*Esercizio 1*.
Cita alla lettera il passo del testo sugli studenti rimasti a casa che va da "Lo spirito dell’hashtag" fino a "potrebbe essere utile.".
*Esercizio 2*.
Scrivi il seguito del testo sugli studenti rimasti a casa, ripartendo dall'ultima frase riportata.

*Testo della pagina*.
· · · · ·
E allora, didattica a distanza a parte, per trascorrere a casa interminabili giornate non ci resta che ingegnarci, riadattarci, reinventarci. Ed è proprio questo quello che stanno facendo i miei studenti, quotidianamente impegnanti nella preparazione di dolci e pizze, manipolazione di pasta di sale e decoupage, arcobaleni e flash mob. Nessuno è rimasto immobile, tutti si sono presto adattati. Mi hanno veramente sorpresa. E questa non è certamente la prima volta che lo fanno e non sarà neanche l’ultima, non fosse altro perché prendendo spunto da un loro video ho deciso di lanciare un hushtag #iorestoacasaeimparoa…
È stata Sara, sette anni, seconda elementare, a darmi questa idea con un suo messaggio in cui con voce entusiasta mi diceva: “Maestra, lo sai, ho imparato a saltare con la corda!”. Ecco, Sara, campionessa di pattinaggio, non potendo andare agli allenamenti e fare ciò che le piace fare, ha avuto la capacità di riorganizzare gli spazi domestici, rendendo il salotto di casa un luogo dove poter fare esercizio fisico. E così ha imparato a saltare con la corda. Evidentemente era qualcosa per cui non aveva mai trovato il tempo.
Lo spirito dell’hashtag “#iorestoacasaeimparoa…” è proprio questo, impegnare proficuamente il proprio tempo per imparare a fare qualcosa che ci fa stare bene, che ci piace o che ci potrebbe essere utile.
· · · · ·
*Dati forniti*.

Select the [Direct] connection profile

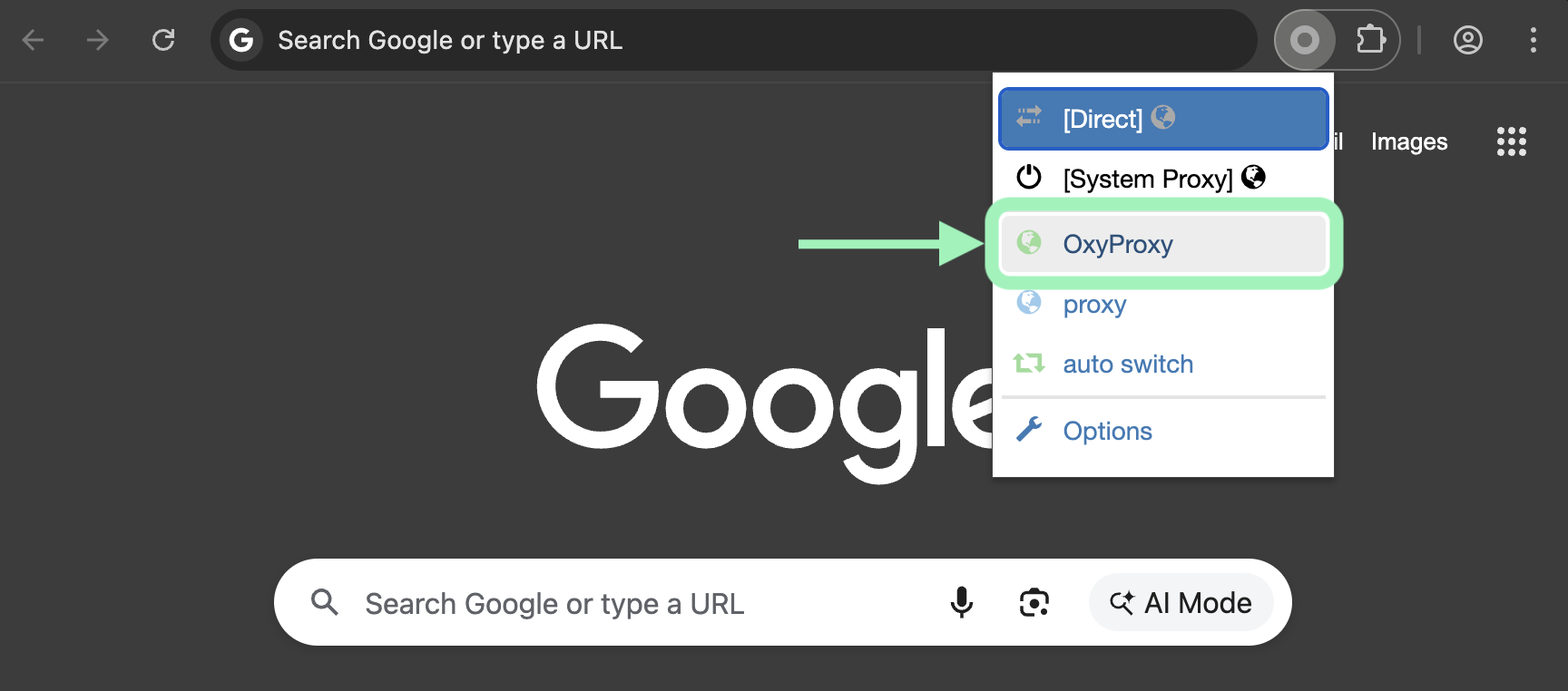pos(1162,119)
· · · · ·
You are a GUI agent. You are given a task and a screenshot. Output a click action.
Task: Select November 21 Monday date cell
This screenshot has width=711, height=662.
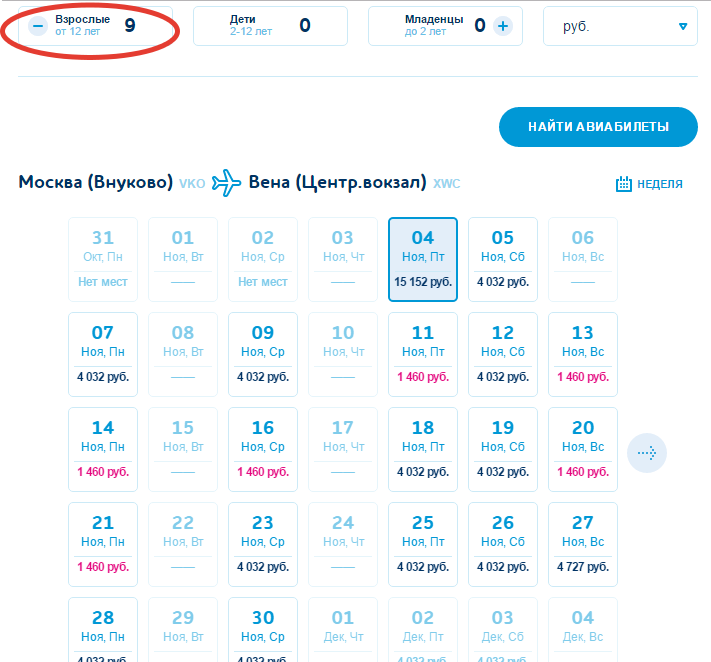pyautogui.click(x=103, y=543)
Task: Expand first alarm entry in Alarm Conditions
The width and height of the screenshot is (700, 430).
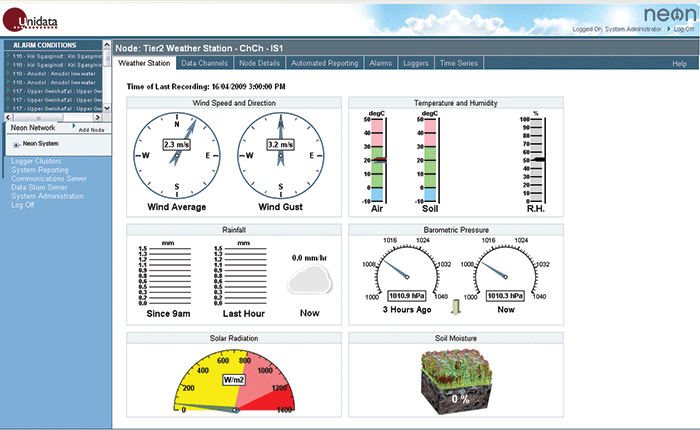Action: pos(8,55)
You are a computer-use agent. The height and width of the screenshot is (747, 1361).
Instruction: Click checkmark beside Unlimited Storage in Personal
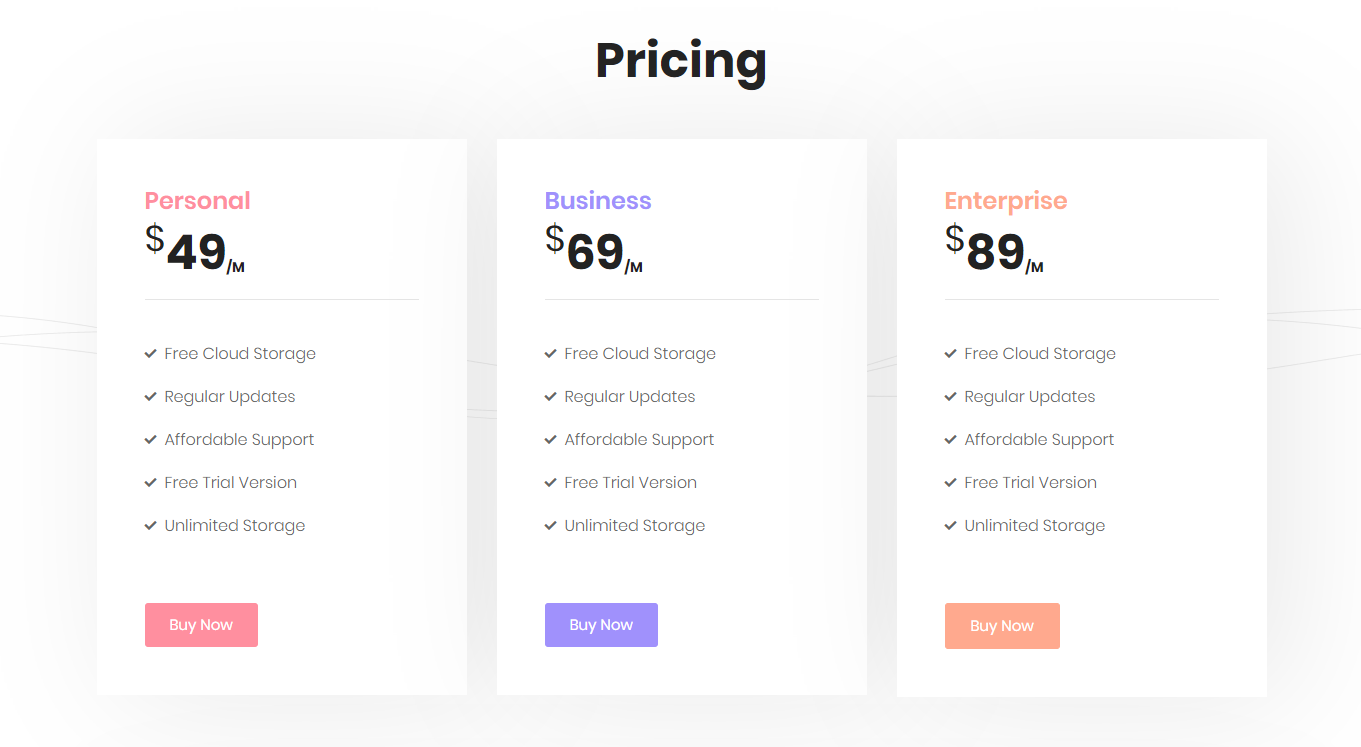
· · · · ·
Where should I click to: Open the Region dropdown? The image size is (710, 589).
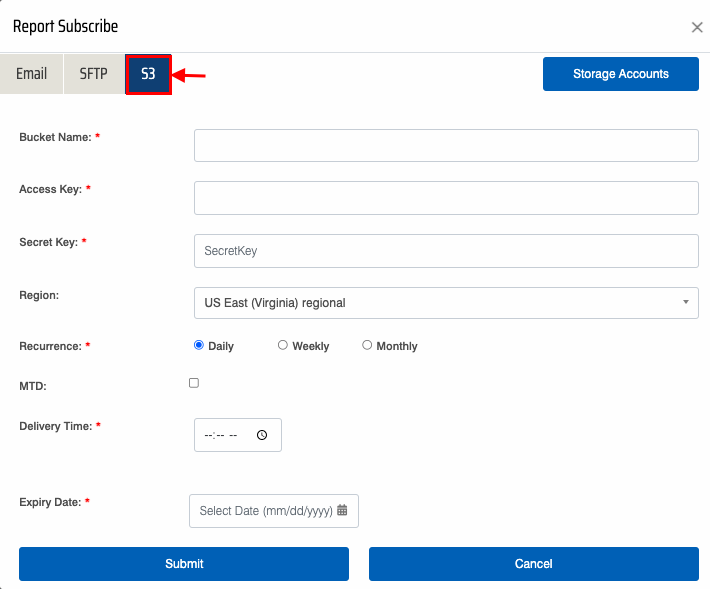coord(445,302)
· · · · ·
*Risposta 1*.
Lo spirito dell’hashtag “#iorestoacasaeimparoa…” è proprio questo, impegnare proficuamente il proprio tempo per imparare a fare qualcosa che ci fa stare bene, che ci piace o che ci potrebbe essere utile.

*Risposta 2*.
Io, per esempio, prima del tre aprile, conto di insegnare a mio marito a stirare le camicie magari potrebbe riuscire meglio di me. Lui, saggiamente, intanto si tiene impegnato facendo cose da maschi. Ieri, dopo aver caricato sul registro elettronico le consegne per i suoi studenti, ha iniziato a pulire il garage. L’opera è rimasta incompiuta perché ha scoperto che avevamo ospiti inattesi, una famiglia di topolini aveva preso abusivamente casa tra uno scaffale e l’altro. Da animalista incallito quale lui è non ha battuto ciglio, si è ritirato commosso, lasciando a Loris, il gatto domestico, cresciuto a croccantini e bocconcini di carne, il compito di marcare il territorio.
Così Loris, al tempo del Coronavirus, se vuole restare a casa dovrà imparare a fare il gatto, scegliendo di cacciare le piccole prede o di farle semplicemente sloggiare. Se anche a voi piace questa l’idea, condividete il mio hashtag #iorestoacasaeimparoa…Chissà quante cose potremmo imparare.